Corporate trustee up-date
April 21st, 2010The recent decision in Newmarket Trustees Limited v CIR is a timely reminder of the risks inherent in the appointment of an assetless corporate trustee. Newmarket Trustees Limited is the trustee for a number of trusts, one of which (the Southern Lights Trust) has substantial unsatisfied tax obligations. Newmarket Trustees Limited acknowledged its liability for the tax obligations (about which it had been unaware when it accepted the appointment as trustee) but sought to have a statutory demand set aside on grounds that included the disruption to other trusts if the trustee was liquidated and the trustee’s lack of involvement in the day to day management of the debtor trust. Declining the application the Court was critical of the trustee’s failure to meet its obligations as a trustee and the absence of any information regarding the Southern Lights Trust’s financial position.
Although it could be hoped that this case can be limited to its facts, it would be interesting to hear readers’ views on whether the practice of using a single corporate trustee company for multiple trustee appointments is still common .
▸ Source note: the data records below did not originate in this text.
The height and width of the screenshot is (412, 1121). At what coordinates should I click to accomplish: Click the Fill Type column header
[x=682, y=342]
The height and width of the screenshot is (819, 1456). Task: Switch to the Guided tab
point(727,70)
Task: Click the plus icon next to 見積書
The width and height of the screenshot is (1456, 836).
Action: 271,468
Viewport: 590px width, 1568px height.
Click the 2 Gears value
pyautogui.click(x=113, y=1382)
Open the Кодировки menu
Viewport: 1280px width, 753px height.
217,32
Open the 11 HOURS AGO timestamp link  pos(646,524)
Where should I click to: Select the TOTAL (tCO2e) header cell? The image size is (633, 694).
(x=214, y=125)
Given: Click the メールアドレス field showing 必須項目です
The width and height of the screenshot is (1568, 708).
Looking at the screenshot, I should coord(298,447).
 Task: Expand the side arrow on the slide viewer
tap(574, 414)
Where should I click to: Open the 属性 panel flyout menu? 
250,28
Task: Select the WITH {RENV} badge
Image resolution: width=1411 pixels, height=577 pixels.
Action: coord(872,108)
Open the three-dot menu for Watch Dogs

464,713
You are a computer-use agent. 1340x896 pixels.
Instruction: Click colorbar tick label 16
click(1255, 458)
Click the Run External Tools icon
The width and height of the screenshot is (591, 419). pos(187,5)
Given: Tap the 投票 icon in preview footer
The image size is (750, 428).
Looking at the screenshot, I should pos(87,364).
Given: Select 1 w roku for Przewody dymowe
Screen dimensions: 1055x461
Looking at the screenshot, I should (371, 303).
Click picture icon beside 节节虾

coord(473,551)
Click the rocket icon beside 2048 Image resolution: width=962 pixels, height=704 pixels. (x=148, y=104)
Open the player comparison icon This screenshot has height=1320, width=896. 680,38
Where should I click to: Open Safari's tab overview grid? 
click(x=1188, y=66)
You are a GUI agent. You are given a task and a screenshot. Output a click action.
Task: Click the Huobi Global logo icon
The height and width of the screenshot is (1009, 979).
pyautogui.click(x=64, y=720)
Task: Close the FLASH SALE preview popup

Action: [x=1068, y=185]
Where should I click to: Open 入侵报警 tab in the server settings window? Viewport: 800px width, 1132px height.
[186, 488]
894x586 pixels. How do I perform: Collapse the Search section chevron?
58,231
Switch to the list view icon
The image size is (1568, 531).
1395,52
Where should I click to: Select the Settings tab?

Clarification regarding blue pencil
March 27th, 2010The recent decision in Canterbury Development Corporation & Ors v Charities Commission (see cch.co.nz) provides a useful consideration of the “blue pencil” provisions in s. 61B of the Charitable Trusts Act 1957. Essentially s. 61B can be used to delete provisions of a trust that invalidate a charitable purpose. However, although the section refers to a “trust”, the High Court has interpreted the legislation broadly and to be read as referring to a charitable entity rather than to be limited to a charitable trust. Although this decision did not assist the appellant in this case, it provides a useful clarification regarding the scope and limitations of s.61B .
A fair rate of GST
March 10th, 2010It seems accepted in many quarters now that an increase to the rate of GST is inevitable. If this is the case the figure of 15% appears to be a likely contender for the new rate – even if the math will be hard. I’ve already stated my consumption tax bias, and as an avid home gardener, am currently collecting heirloom seeds for my next home grown home consumed zero-rated crop.